EXERCISES:
1. Answer these questions about the Knicks forum thread:
(a) Which three Celtics players does the first post say did not play?
(b) Which player does the first post say Balkman is not a young version of?
(c) According to McBulls, what will happen if Balkman does not pan out this season?
2. Write the next part of the Knicks forum thread, picking up after its final post.

DOCUMENT EXCERPT:
↓↓↓

I watched the second half of the knicks-celtics game. For the most part, it was the Knicks starters and regular rotation guys vs. the Celts bench. Is it Randy Foye (or Rajon Rondo?) that the Celts got in the draft? He looked really good. Got anywhere he wanted on the court. Gerald Green is better and ought to see some decent court time this season - but I digress...

The Knicks were playing hard. Zeke wanted this game. The problem as I see it was that Paul Pierce was in street clothes. Allen and Ratliff didn't play either. The Celts were down three starters and still gave the Knick regulars all they could handle. I can't blame Zeke for doing what he's doing in trying to win every game and instill confidence in his team. I just think they're going to be in for a rude awakening when the lights go on for real and now they have to face Kidd and Carter, Webber and Dalembert and Pierce, Allen and Ratliff. In each of their three games, they've played teams who were more interested in evaluating players than winning games.

As for Balkman. He's OK. High energy guy. A young Dennis Rodman he ain't though. He'll get figured out pretty quick and have a decent career as a journeyman-type player. Nothing to get overly excited about.


----------



## rwj333 (Aug 10, 2002)

Isiah takes ESPN analyst to task
Knicks GM/coach rips Anthony for draft criticism

http://sportsillustrated.cnn.com/2006/writers/marty_burns/10/18/isiah.reax/index.html

Don't skip this one-- it's pretty surreal.


----------



## Electric Slim (Jul 31, 2002)

rwj333 said:


> Isiah takes ESPN analyst to task
> Knicks GM/coach rips Anthony for draft criticism
> 
> http://sportsillustrated.cnn.com/2006/writers/marty_burns/10/18/isiah.reax/index.html
> ...


Jeez Luiz!


----------



## RoRo (Aug 21, 2002)

1. i think a former player in particular has the right to be critical of the GM that turned his former team into a joke.

2. why wait for a whole season to call someone out. much easier to wait until 3-4 good preseason games.


----------



## McBulls (Apr 28, 2005)

If Balkman doesn't pan out this season, the press will eat IT alive.

↑↑↑

DATA EXCERPT:
↓↓↓

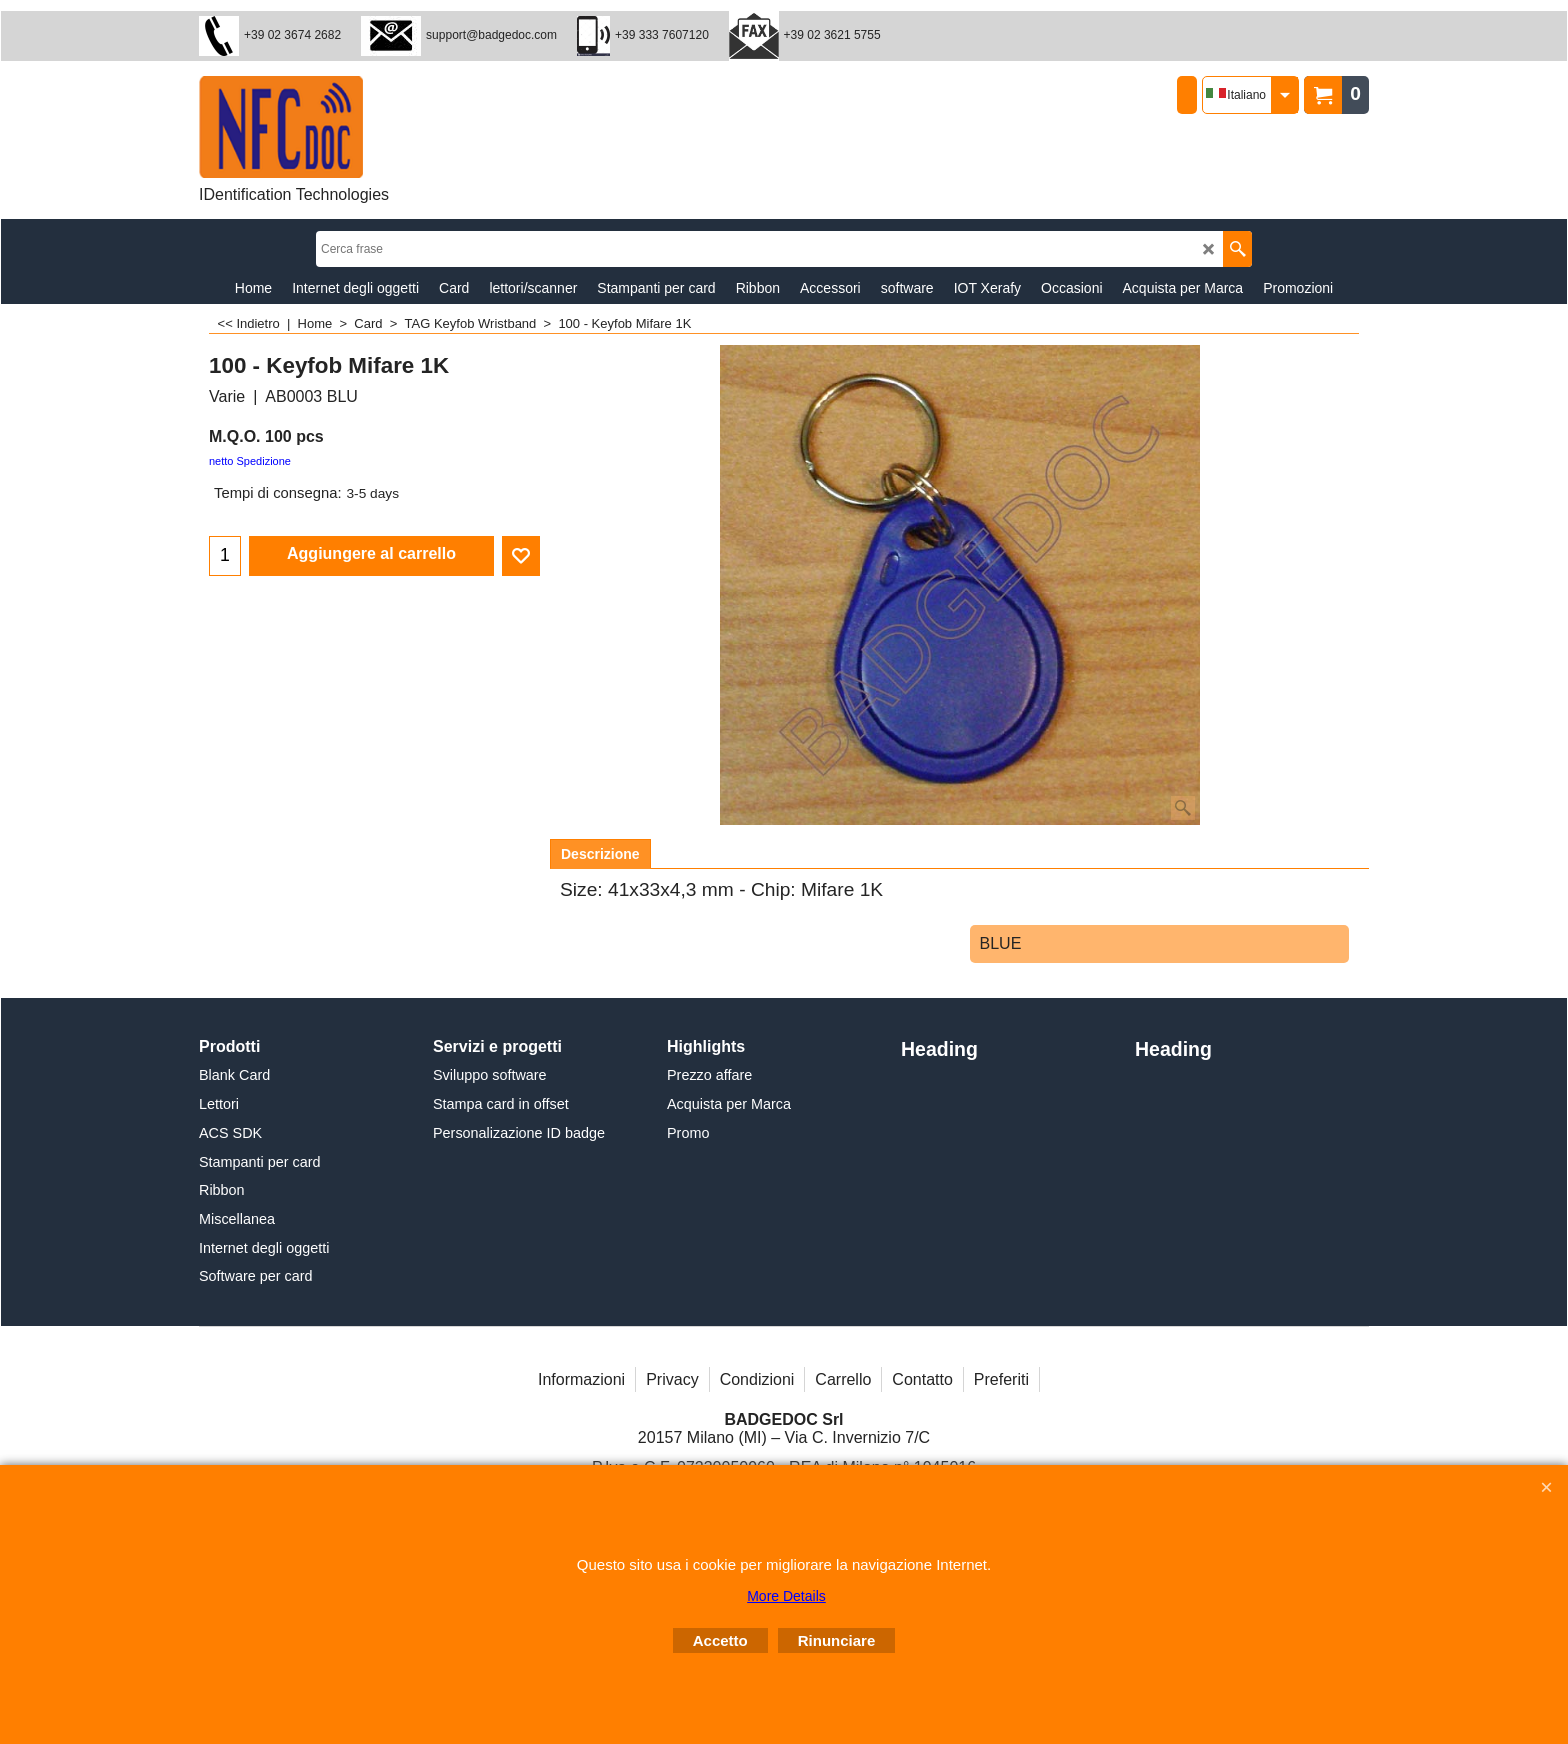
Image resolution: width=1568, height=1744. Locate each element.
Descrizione (600, 854)
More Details (786, 1596)
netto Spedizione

↑↑↑

RESPONSES:
1.
(a) Paul Pierce, Allen and Ratliff.
(b) Dennis Rodman.
(c) The press will eat IT alive.

2.
----------



## Saint Baller (May 3, 2006)

Lol, don't mean nothing!

Mavs havent won a single game in the pre-season, does that mean they will fall? Nope..


----------



## SALO (Jun 6, 2002)

rwj333 said:


> Isiah takes ESPN analyst to task
> Knicks GM/coach rips Anthony for draft criticism
> 
> http://sportsillustrated.cnn.com/2006/writers/marty_burns/10/18/isiah.reax/index.html
> ...


Isiah is losing it. What Greg Anthony said wasn't even that bad, especially compared to the way Jay Bilas bashed the pick. All Greg Anthony said was the Knicks should have taken Marcus Williams, a kid who has lottery talent. He was more talking up Williams than putting down Balkman. Bilas was the one ripping Balkman the most. 

I don't believe Isiah singled Greg out because he was a former Knick. There HAS to be something else between those two.


----------



## Ron Cey (Dec 27, 2004)

This just further validates my theory that Isiah Thomas is the biggest douchebag ever in the history of the world.

He challanged Bill Simmons to a fight last season - not to his face. 

What a tool. I really hate him. Really. I'm not overstating the emotion.


----------



## Ron Cey (Dec 27, 2004)

This just further validates my theory that Isiah Thomas is the biggest douchebag ever in the history of the world.

He challanged Bill Simmons to a fight last season - not to his face. 

What a tool. I really hate him. Really. I'm not overstating the emotion.


----------



## lougehrig (Mar 1, 2005)

Ron Cey said:


> This just further validates my theory that Isiah Thomas is the biggest douchebag ever in the history of the world.
> 
> He challanged Bill Simmons to a fight last season - not to his face.
> 
> What a tool. I really hate him. Really. I'm not overstating the emotion.


You hate him so much you posted it twice! But I agree with you. Look at how he destroyed the CBA.


----------



## lougehrig (Mar 1, 2005)

rwj333 said:


> Isiah takes ESPN analyst to task
> Knicks GM/coach rips Anthony for draft criticism
> 
> http://sportsillustrated.cnn.com/2006/writers/marty_burns/10/18/isiah.reax/index.html
> ...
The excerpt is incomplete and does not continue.